> **WHAT TO WORK ON**
When a line in the data below includes "column", pick it out and copy it.

> **RECORD EXTRACTS**
◇ ◇ ◇ ◇

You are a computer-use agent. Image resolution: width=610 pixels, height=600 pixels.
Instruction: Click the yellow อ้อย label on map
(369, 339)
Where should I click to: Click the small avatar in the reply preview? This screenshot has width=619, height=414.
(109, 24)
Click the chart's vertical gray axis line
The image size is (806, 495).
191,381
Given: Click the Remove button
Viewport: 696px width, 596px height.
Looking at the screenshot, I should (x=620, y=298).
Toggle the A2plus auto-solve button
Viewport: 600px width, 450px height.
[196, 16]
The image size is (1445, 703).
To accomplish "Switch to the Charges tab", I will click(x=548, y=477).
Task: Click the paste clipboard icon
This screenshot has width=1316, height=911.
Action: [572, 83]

◇ ◇ ◇ ◇

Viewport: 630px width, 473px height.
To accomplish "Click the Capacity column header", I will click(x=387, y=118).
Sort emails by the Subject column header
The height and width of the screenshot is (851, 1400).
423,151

◇ ◇ ◇ ◇

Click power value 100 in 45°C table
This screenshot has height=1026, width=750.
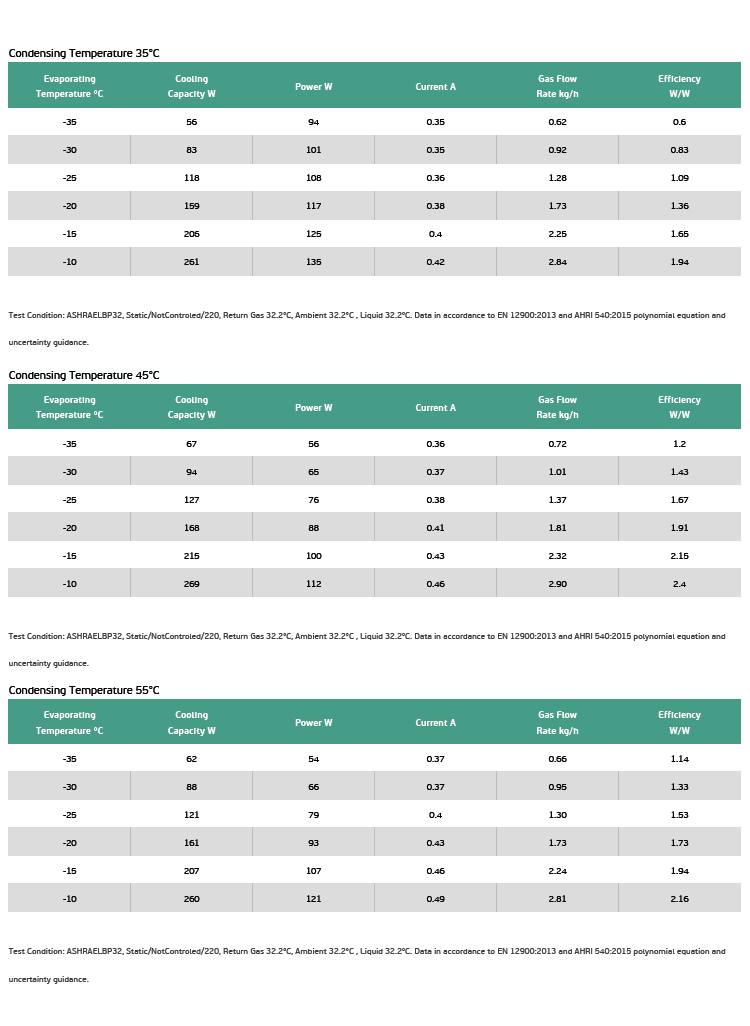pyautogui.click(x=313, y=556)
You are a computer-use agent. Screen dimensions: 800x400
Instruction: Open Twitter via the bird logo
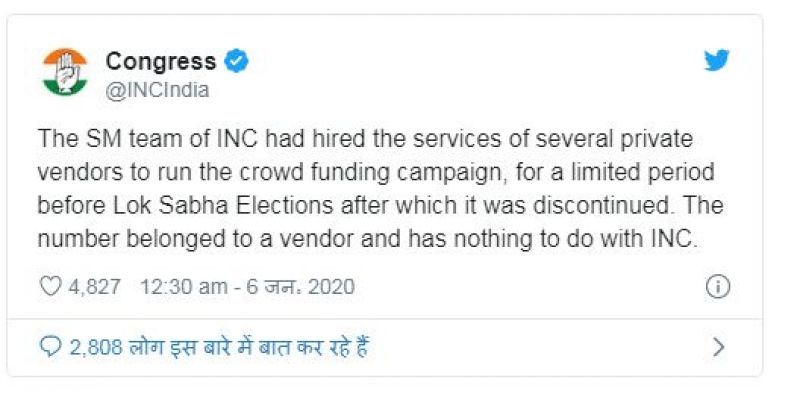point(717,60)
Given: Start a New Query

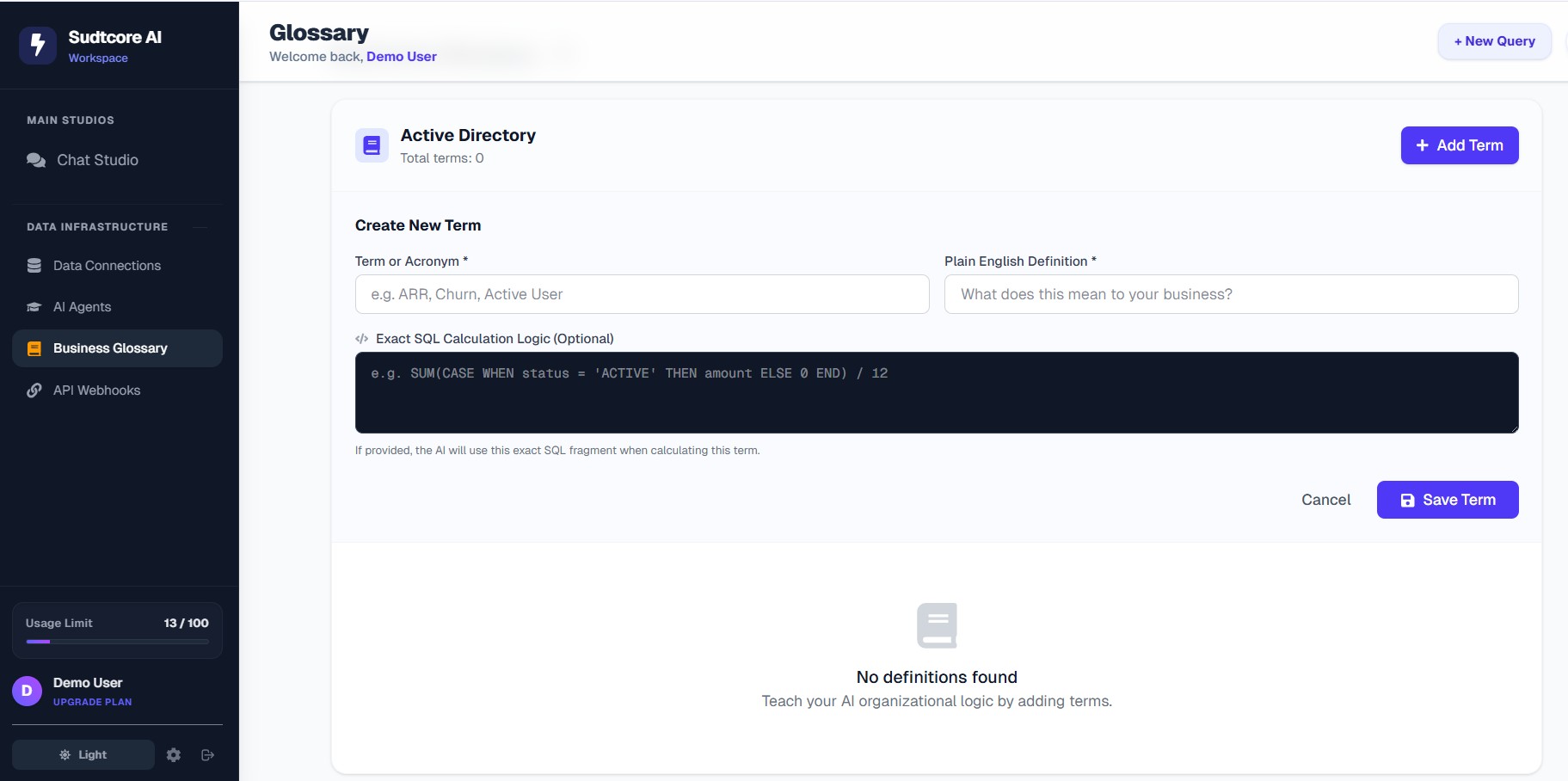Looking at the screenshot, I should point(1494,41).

◇ ◇ ◇ ◇

> **RESULT OF THE EXERCISE**
To accomplish "Click the Capacity column header", I will click(x=387, y=118).
Sort emails by the Subject column header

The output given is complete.